Experimental Procedures
For astrocytes and neurons, experiments were conducted in a balanced salt solution to mimic an artificial cerebrospinal fluid (aCSF) prepared as previously described (Alano et al., 2004). The aCSF contained 3.1 mM KCl, 134 mM NaCl, 1.2 mM CaCl2, 1.2 mM MgSO4, 0.25 mM KH2PO4, 15.7 mM NaHCO3, and 2 mM glucose. The pH was adjusted to 7.2, whereas the solution was equilibrated with 5% CO2 at 37°C. Osmolarity was verified at 290–300 mOsmol with a vapor-pressure osmometer (Wescor, Logan, UT). The cardiac myocytes were studied in a HEPES-buffered solution containing 120 mM NaCl, 5.4 mM KCl, 1.2 mM MgSO4, 1.2 mM NaH2PO4, 5.6 mM glucose, 5 mM NaHCO3, 10 mM HEPES, 2 mM CaCl2, and 1 mg/mL fatty acid-free bovine serum albumin at a pH of 7.4.

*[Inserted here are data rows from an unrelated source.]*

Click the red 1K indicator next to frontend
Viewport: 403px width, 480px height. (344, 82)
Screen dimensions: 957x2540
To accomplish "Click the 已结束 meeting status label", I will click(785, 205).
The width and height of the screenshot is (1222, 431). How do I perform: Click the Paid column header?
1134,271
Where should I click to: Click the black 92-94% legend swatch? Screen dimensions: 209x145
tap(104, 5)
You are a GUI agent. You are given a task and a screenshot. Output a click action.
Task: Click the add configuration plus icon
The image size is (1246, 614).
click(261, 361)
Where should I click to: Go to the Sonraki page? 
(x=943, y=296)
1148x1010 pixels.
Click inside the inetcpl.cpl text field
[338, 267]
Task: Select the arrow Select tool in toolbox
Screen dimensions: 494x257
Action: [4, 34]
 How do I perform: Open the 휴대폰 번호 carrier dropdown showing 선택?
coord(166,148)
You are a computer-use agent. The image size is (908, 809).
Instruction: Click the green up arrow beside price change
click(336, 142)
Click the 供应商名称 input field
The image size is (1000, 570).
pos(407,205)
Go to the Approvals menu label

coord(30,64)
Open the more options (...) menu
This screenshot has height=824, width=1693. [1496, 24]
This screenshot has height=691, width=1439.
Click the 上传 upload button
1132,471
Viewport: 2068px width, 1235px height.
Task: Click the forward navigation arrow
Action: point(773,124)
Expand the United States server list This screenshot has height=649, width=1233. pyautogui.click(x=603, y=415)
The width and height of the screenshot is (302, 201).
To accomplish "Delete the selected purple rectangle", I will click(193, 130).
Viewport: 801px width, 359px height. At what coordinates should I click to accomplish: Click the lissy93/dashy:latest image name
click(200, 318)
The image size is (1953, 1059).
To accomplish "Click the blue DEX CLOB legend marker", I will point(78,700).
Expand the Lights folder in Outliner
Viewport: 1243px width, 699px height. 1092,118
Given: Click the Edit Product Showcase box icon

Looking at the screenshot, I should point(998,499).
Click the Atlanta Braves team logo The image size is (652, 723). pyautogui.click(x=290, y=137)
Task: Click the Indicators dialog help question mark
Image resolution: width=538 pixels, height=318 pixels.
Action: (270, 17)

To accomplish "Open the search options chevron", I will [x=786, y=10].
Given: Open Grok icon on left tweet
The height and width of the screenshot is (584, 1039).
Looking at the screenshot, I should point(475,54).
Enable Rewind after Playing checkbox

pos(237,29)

Exposure to N-methyl-N′-nitro-N-nitrosoguanidine (MNNG) occurred at 37°C in a 5% CO2 atmosphere for astrocytes and neurons and in a 1% CO2 atmosphere for cardiac myocytes. The PARP inhibitor 3,4-dihydro-5-[4-(1-piperidinyl)butoxy]-1(2H)-isoquinolinone (DPQ; Calbiochem, San Diego, CA) and the mitochondrial permeability transition pore inhibitor cyclosporin A (CsA; Biomol, Plymouth Meeting, PA) were administered to the cells at least 1 hr prior to MNNG exposure and were present throughout the experiment.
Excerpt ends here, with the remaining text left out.